• _REQUIRED ACTIONS_:
• 1. In the statement on the fox pen investigation, replace "captive" with "caged" and write out the passage starting at "HSUS Statement on" and ending at "in staged competitions.".
• 2. Summarize the statement on the fox pen investigation in two sentences.
• 3. Extend the statement on the fox pen investigation, picking up after its final sentence.

HSUS Statement on Fish and Wildlife Conservation Commission Fox Pen Investigation

The Humane Society of the United States

Jennifer Hobgood, Florida state director for The Humane Society of the United States, issued the following statement in response to the Florida Fish and Wildlife Conservation Commission arresting 12 people for illegal activity associated with fox pens:

"The Florida Fish and Wildlife Conservation Commission should be commended for its investigation and raid of a cruel underground activity in which dogs are released on captive foxes and coyotes, often in staged competitions.

"We applaud FWC for taking action to investigate these pens, but the agency's job isn't done. Floridians have no tolerance for a bloody pastime that allows a pack of hounds to tear apart fenced-in foxes and coyotes. It's time for the Commission to prohibit these private fox areas all together. Time and again pen operators have thumbed their nose at the FWC's operating conditions, violating permit conditions consistently throughout the past decade despite more regulations and facility inspections.

"Even when enforced, regulations have proved no deterrent to dogs mauling and killing foxes and coyotes. Escape isn't the point of the game."

[Rows showing where targets appear]
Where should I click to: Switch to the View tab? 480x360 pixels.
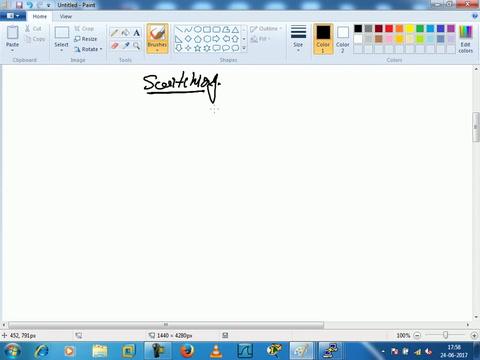(x=66, y=16)
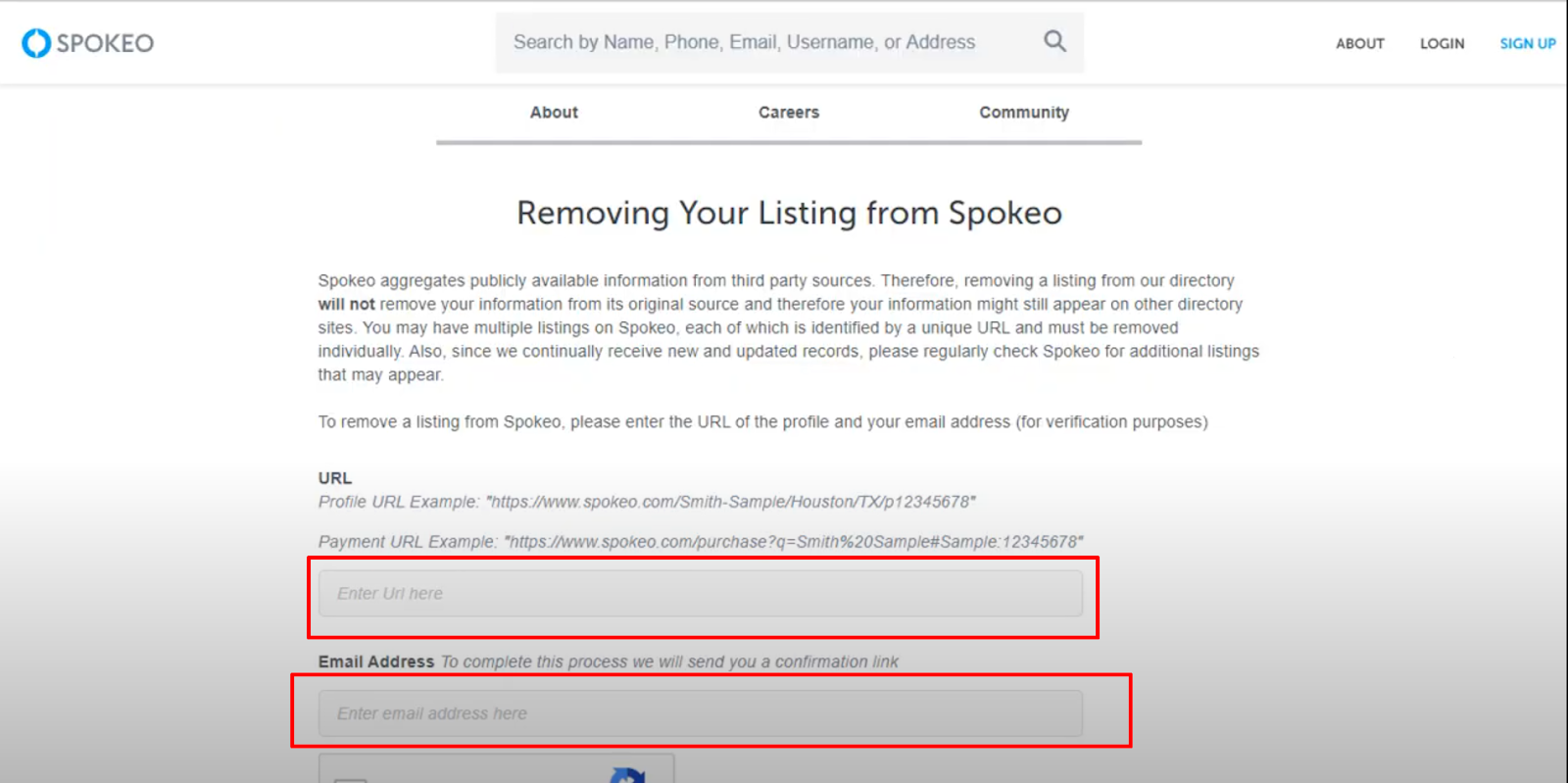Click the SIGN UP link

coord(1528,44)
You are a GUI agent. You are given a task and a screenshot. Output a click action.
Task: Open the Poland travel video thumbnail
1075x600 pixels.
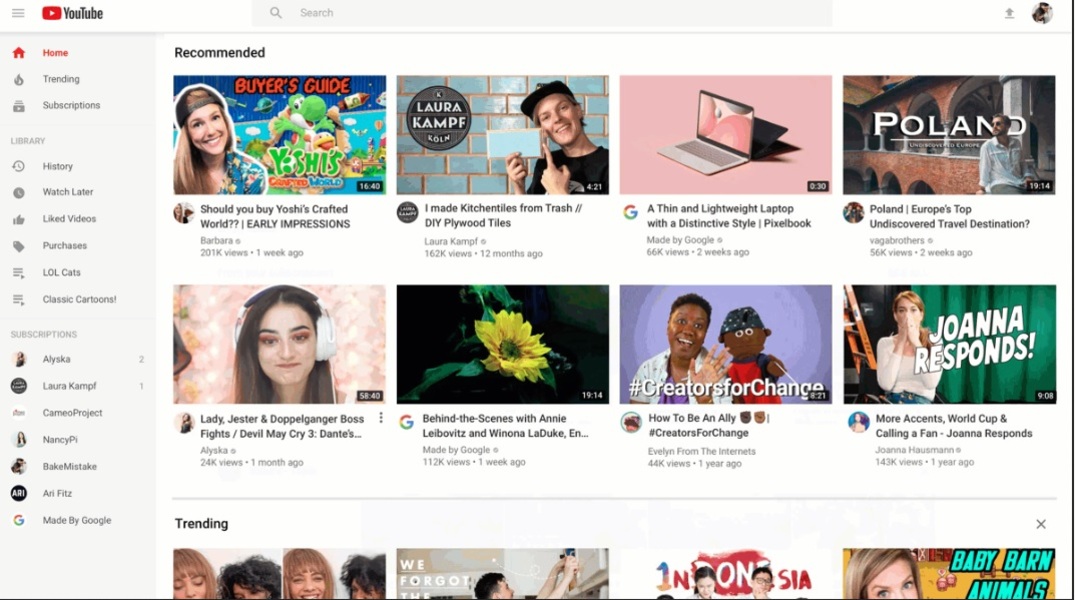pos(948,135)
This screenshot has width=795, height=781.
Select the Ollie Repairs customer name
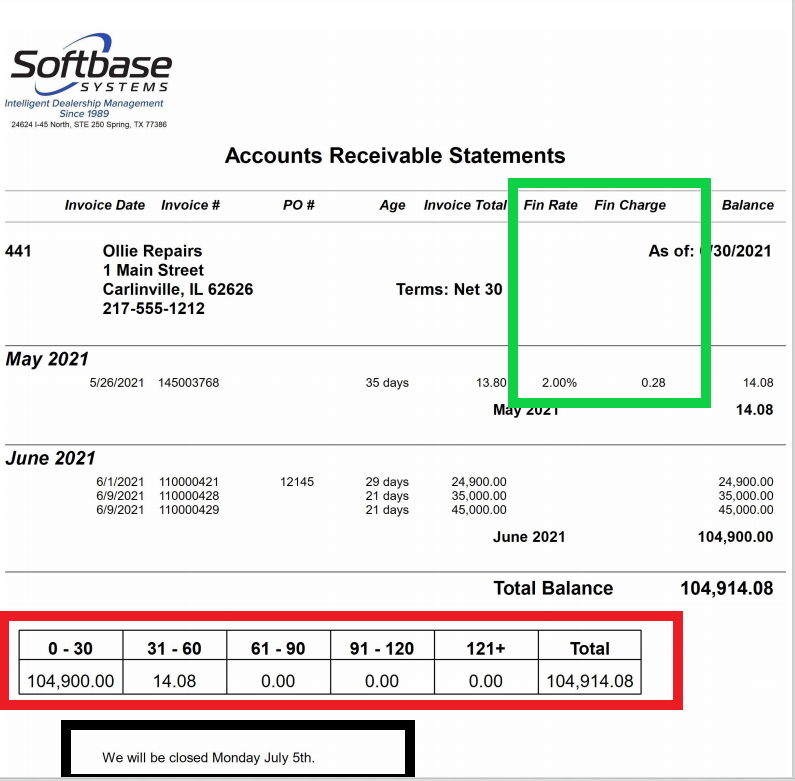[x=152, y=251]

• _ANSWERS FOR THE EXERCISE_:
• 1.
HSUS Statement on Fish and Wildlife Conservation Commission Fox Pen Investigation

The Humane Society of the United States

Jennifer Hobgood, Florida state director for The Humane Society of the United States, issued the following statement in response to the Florida Fish and Wildlife Conservation Commission arresting 12 people for illegal activity associated with fox pens:

"The Florida Fish and Wildlife Conservation Commission should be commended for its investigation and raid of a cruel underground activity in which dogs are released on caged foxes and coyotes, often in staged competitions.

• 2. Jennifer Hobgood, Florida state director for The Humane Society of the United States, commended the Florida Fish and Wildlife Conservation Commission for its investigation and raid of fox pens, where dogs are released on captive foxes and coyotes, after the agency arrested 12 people for illegal activity associated with them. She called on the Commission to prohibit these pens altogether, saying operators have consistently violated permit conditions over the past decade and that even enforced regulations have not stopped dogs from mauling and killing foxes and coyotes.

• 3.
  • Earlier this year, neighbors to a fox pen in Holt witnessed dogs mauling coyotes against fence lines. FWC staff investigated the situation and stopped activity twice within the pen when it became clear that operators were not following basic direction dictated by the private fox area permit.  These neighbors have now formed a group, "Training not Torture."
  • Scored trials sometimes last for days with up to a few hundred dogs released inside the pen; the dogs are scored according to how they pursue the fenced-in animals. The size of the pen does not act as a barrier to the number of animals killed by dogs. In fact, the larger the pen, the higher density of foxes and coyotes, and the higher mortality of wildlife during a competition. 
  • Dogs killing the wildlife leads to the constant demand for fresh wildlife. Fox and coyote dealers pack the wild animals into a truck and often ship them hundreds of miles in cramped cages with no access to food or water or ability to move. When the animals reach their final destination they are released in an unfamiliar fenced territory and forced to run for their lives.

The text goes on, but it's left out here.